The UCA algorithm itself has no "opinion" on this issue. It is simply a specification of *how* to compare strings at multiple levels, given a multi-level collation weight table.
The UCA *does* have a default behavior, of course, based on the DUCET table. And the DUCET table puts all Unicode characters in *some* order, so there is a default answer for Russian Ye and Yo, as there is for everything else. The current default answer for UCA 6.2 (abbreviating the unnecessary 4th level weights) is:
0435 ; [.19D9.0020.0002] # CYRILLIC SMALL LETTER IE
0450 ; [.19D9.0020.0002][.0000.0035.0002] # CYRILLIC SMALL LETTER IE WITH GRAVE
0451 ; [.19D9.0020.0002][.0000.0047.0002] # CYRILLIC SMALL LETTER IO
So by default, DUCET weights Ye with grave as a secondary difference from Ye, and also weights Yo as a secondary difference from Ye. (The secondary weights can be seen in the second collation elements for those letters, the 0035 and 0047 weights, respectively.)
Those weights would be applied to *all* instances of Ye and Yo in a string, because there is no concept in the algorithm of conditional weighting in particular positions in a word.

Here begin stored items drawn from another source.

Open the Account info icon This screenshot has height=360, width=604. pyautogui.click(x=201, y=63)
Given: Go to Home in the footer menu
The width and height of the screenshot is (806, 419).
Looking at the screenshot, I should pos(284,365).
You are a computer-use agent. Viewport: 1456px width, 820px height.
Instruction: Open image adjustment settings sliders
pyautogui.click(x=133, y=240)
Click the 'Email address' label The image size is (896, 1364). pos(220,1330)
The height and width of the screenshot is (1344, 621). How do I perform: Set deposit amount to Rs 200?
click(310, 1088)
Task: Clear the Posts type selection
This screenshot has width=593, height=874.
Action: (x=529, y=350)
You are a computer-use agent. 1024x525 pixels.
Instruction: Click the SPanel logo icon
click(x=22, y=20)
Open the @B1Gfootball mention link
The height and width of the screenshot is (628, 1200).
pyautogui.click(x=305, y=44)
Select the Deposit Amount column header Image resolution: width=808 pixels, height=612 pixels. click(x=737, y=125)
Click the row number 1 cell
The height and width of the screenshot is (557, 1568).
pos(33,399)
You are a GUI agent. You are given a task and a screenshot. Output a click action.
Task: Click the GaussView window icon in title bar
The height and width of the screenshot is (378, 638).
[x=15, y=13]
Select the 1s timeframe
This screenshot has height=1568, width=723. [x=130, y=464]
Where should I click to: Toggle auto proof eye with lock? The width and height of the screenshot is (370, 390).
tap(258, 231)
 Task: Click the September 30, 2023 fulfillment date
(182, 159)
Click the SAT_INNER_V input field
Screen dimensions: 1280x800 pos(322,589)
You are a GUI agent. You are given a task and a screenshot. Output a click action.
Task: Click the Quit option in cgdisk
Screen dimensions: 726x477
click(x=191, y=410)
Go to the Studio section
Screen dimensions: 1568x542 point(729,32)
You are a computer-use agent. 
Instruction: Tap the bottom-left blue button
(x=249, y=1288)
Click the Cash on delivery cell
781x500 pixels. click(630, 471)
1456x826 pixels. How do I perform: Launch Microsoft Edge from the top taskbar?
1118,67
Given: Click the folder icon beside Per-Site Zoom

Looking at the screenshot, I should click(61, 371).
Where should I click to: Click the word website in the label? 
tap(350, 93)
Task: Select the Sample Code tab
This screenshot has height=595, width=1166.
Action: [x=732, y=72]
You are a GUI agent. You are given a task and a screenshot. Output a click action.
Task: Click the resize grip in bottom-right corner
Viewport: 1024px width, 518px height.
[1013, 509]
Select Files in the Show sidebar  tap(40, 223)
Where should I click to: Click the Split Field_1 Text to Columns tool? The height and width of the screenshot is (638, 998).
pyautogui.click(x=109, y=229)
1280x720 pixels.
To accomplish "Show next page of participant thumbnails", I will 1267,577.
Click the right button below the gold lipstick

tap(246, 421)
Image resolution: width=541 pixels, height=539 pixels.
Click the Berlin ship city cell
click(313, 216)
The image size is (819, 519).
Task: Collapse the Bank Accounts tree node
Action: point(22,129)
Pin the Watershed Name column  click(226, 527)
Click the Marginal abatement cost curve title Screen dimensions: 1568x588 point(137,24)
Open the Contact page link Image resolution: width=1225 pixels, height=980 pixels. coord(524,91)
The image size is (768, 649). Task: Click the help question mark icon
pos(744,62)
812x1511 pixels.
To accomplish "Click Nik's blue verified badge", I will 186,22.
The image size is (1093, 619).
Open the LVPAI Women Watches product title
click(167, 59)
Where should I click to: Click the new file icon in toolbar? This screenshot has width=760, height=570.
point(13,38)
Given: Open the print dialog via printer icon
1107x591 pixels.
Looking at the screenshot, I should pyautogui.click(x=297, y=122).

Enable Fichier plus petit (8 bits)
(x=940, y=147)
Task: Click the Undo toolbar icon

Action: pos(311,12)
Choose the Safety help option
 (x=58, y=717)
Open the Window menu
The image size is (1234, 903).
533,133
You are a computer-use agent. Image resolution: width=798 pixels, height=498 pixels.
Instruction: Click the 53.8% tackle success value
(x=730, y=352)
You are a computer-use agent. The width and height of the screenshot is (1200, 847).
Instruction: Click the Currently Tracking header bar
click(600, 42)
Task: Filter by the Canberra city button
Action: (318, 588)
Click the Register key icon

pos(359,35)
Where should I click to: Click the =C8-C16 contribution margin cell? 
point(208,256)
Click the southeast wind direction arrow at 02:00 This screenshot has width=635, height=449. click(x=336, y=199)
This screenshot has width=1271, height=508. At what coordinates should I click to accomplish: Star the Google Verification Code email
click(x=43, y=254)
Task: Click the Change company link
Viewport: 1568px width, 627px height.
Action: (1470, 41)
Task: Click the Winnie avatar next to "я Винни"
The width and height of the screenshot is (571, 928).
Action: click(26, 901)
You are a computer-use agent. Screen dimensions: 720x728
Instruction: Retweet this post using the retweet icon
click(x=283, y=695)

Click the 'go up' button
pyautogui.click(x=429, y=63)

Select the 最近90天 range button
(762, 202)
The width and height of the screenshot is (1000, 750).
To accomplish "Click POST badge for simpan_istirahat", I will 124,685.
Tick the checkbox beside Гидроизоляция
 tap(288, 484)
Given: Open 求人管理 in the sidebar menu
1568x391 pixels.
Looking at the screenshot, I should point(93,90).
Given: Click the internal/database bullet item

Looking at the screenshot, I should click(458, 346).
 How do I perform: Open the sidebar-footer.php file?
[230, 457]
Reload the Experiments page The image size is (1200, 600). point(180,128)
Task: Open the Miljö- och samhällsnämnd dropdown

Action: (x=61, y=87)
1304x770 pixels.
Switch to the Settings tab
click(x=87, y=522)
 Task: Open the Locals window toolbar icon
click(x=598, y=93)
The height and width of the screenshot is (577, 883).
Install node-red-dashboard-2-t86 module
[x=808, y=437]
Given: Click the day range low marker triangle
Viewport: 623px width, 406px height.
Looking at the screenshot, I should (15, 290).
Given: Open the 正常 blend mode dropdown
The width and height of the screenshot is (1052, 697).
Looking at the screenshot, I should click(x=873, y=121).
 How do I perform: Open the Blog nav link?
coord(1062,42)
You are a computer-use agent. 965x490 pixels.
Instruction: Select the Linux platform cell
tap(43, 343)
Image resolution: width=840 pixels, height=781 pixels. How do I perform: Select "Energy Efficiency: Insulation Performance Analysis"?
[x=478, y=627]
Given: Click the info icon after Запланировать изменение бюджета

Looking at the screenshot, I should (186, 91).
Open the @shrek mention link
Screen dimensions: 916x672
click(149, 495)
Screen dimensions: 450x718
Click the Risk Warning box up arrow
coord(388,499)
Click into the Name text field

But it is important to note also that those weights are just defaults, and the concept here is that they are set up to be defaults for the Cyrillic script as a whole, and not as defaults for Russian language data in particular. The defaults were chosen so that any particular language written with the Cyrillic script (including Russian) doesn't get *too* screwed up if strings in it are sorted using the default table, but the default is not intended to be fully correct for *any* particular language, including Russian. Instead, that is what tailoring (using LDML or some other mechanism) is aimed at.
So I would say that UCA per se is not meant to "solve the issue" of how to collate Russian Ye and Yo. It is meant to provide a mechanism for tailoring weights for characters to provide appropriate collation orders for particular languages.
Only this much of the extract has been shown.